To develop the ability to understand your current state, you need to include in your value system the habit of answering questions:
- What’s happening to me
- What is important to me
- What suits me and what doesn’t suit me
- when it’s time to say: “You can’t do this to me.”
Working with a psychologist can be done in one of three directions, or better yet, in all of them at once.
Personal therapy
The primary goal in overcoming codependent behavior is to address destructive attitudes, distorted self-perception, and fears. A person learns to openly express emotions and take care of themselves, thereby reducing anxiety and stress.
Working with a family psychologist
The goal is to acknowledge the contribution of each family member to the current situation, restore direct dialogue, and build trusting relationships through the expression of feelings and experiences, desires and needs, as opposed to previously existing destructive relationships based on criticism, obligation, and devaluation of each other’s desires and feelings.
Group work
There are anonymous groups for codependents. In a safe group environment, people learn productive interaction techniques and, with the help of the leader and group members, restore their sense of self-worth. Working in a group restores a sense of security and support, and self-confidence increases. They develop an image of themselves as socially adapted, successful, and possessing personal potential.
It’s important to remember that there is a way out of codependent relationships—both for the individual and for the entire family. It involves getting to know yourself, understanding your experiences, learning to express them to others, and building a value system. Bringing more clarity to your relationships with yourself and others.
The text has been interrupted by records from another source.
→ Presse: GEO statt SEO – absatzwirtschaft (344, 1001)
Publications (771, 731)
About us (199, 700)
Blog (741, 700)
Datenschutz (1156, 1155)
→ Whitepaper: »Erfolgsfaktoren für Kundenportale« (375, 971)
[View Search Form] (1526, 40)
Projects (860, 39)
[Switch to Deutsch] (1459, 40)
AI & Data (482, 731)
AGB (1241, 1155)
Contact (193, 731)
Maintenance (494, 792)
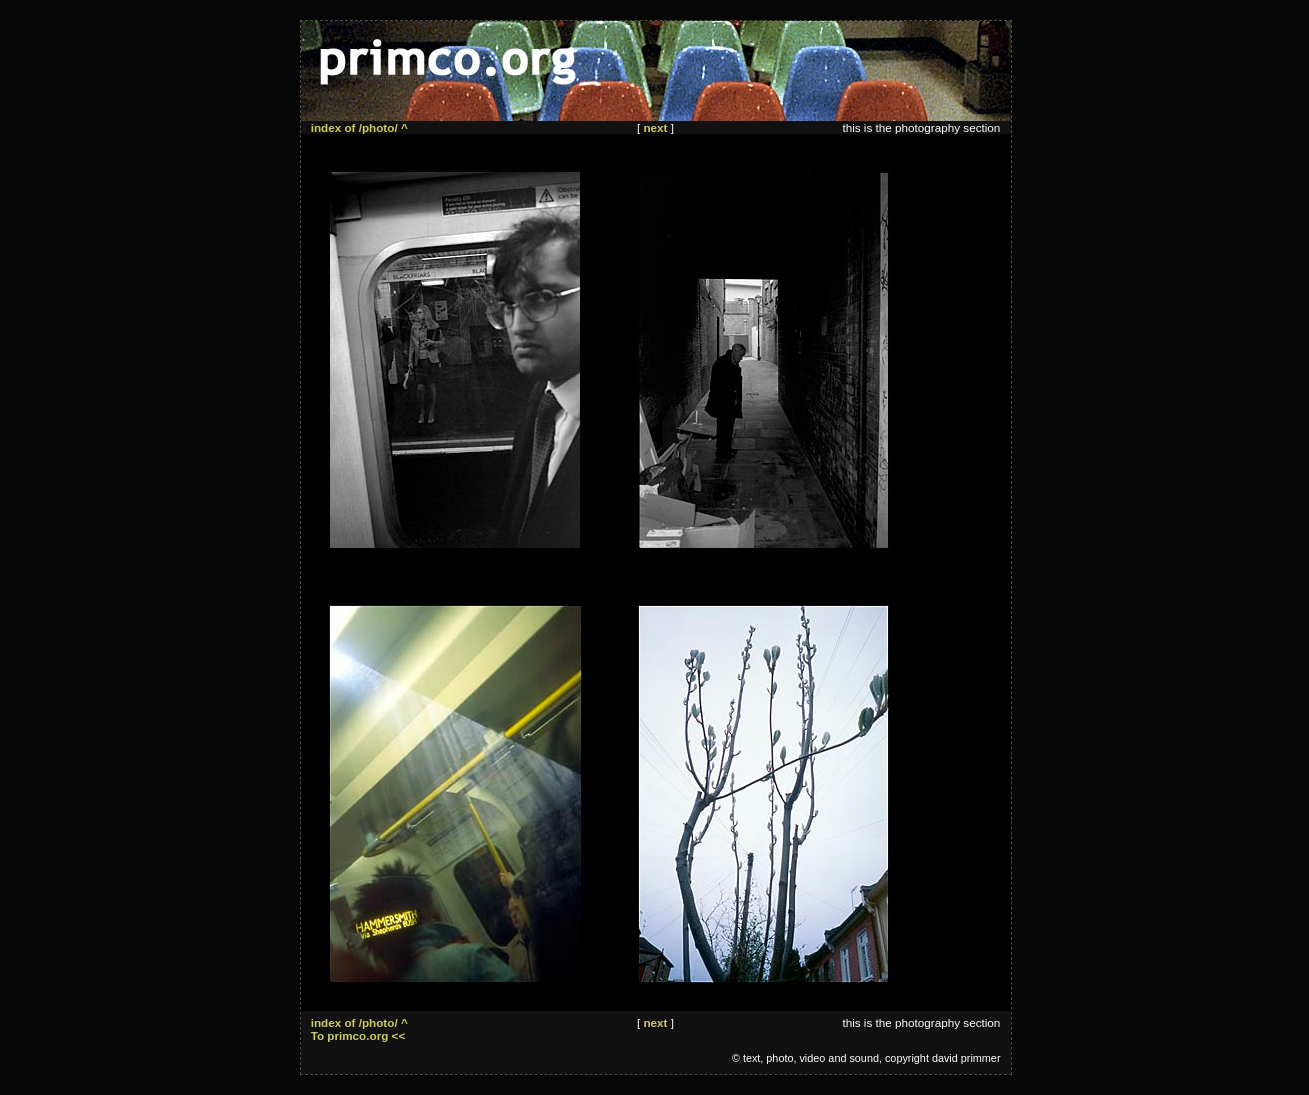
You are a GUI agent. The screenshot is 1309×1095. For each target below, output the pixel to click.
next (655, 127)
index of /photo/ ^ (359, 127)
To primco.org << (358, 1035)
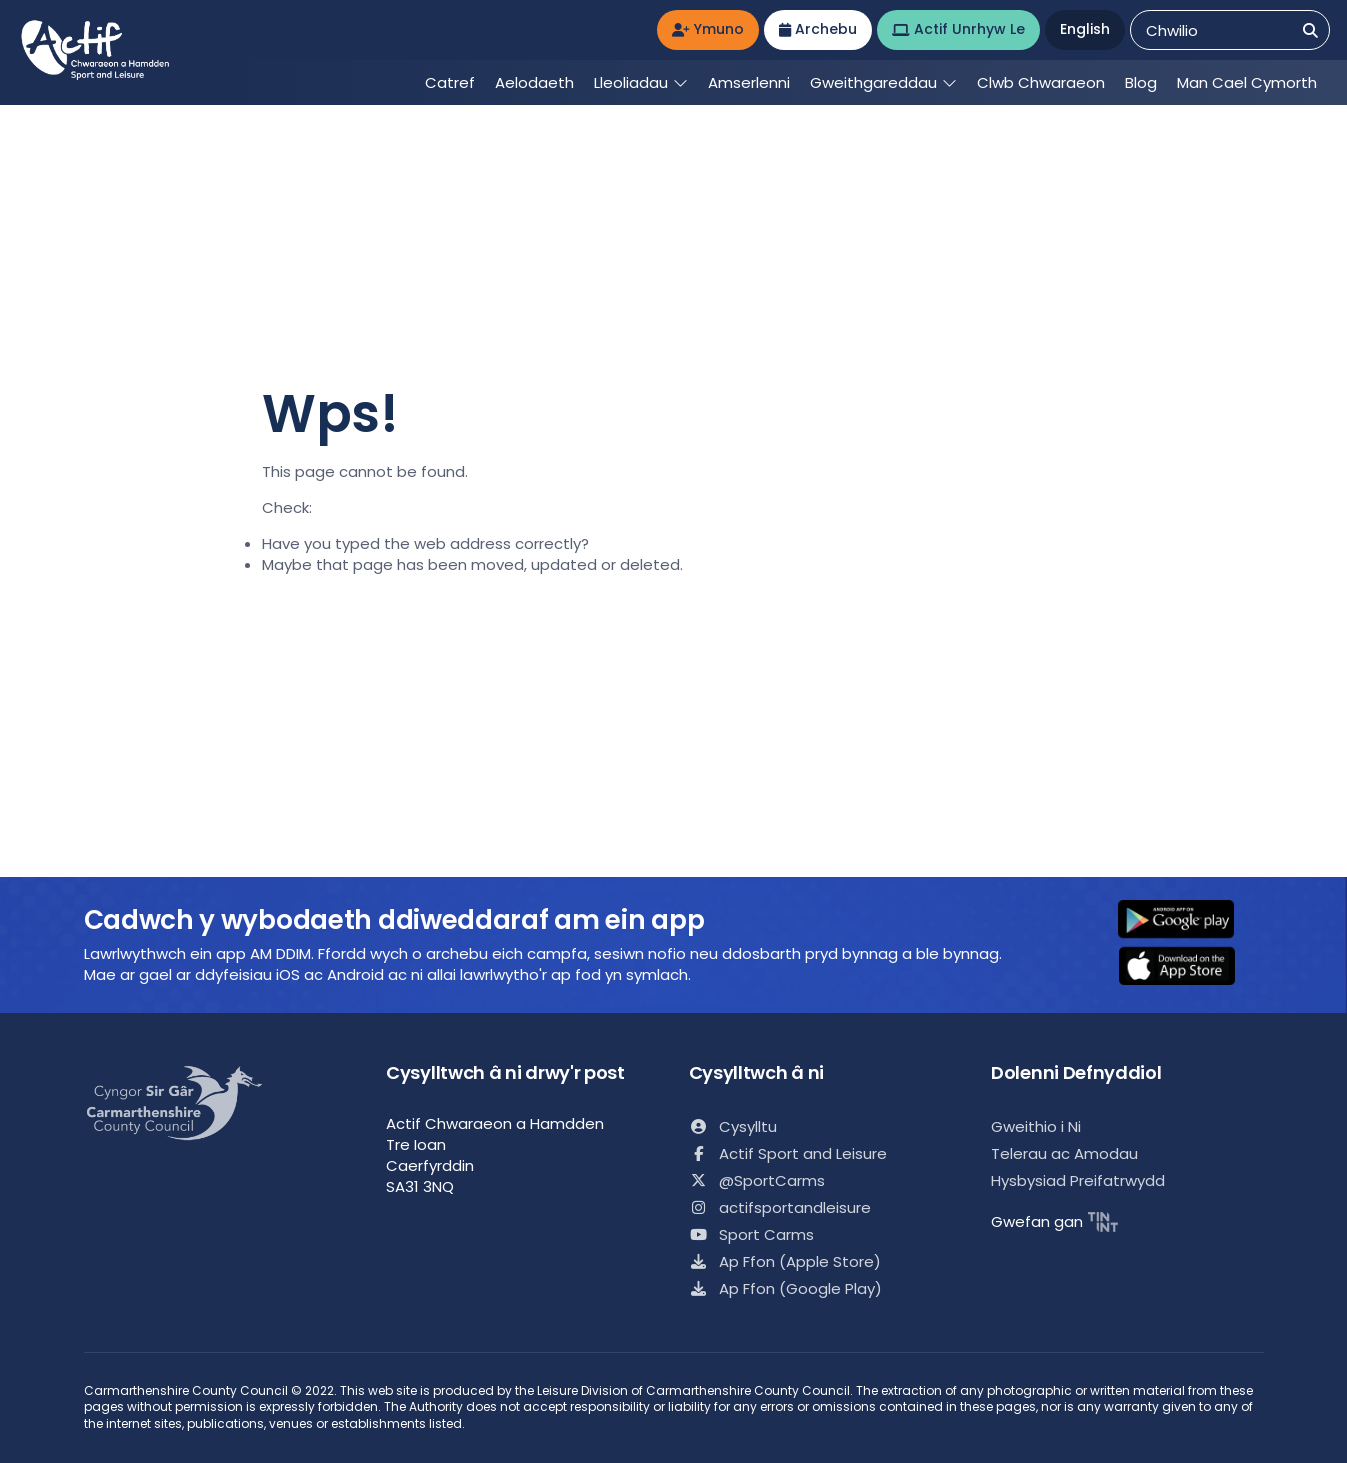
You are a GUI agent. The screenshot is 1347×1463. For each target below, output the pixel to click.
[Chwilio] (1310, 30)
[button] (1189, 921)
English (1085, 29)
What happens to victims of codependency isn’t their fault. Their character is a consequence of their upbringing, and their actions are determined by the ways they adapted to the adverse conditions they faced as children. We don’t choose the family we’re born into. And at the beginning, we’re dependent on our parents—that’s a fact. But there’s good news: as we grow up, we have the choice to try things differently and change our lives.
There are plenty of examples of relationships between partners, children, parents, and friends improving if those involved are committed. When one person in a relationship changes, others are forced to change as well. This doesn’t happen immediately, as those around you will resist. That’s why it’s important to attend both individual, family, and group therapy to receive maximum support during this difficult period of change.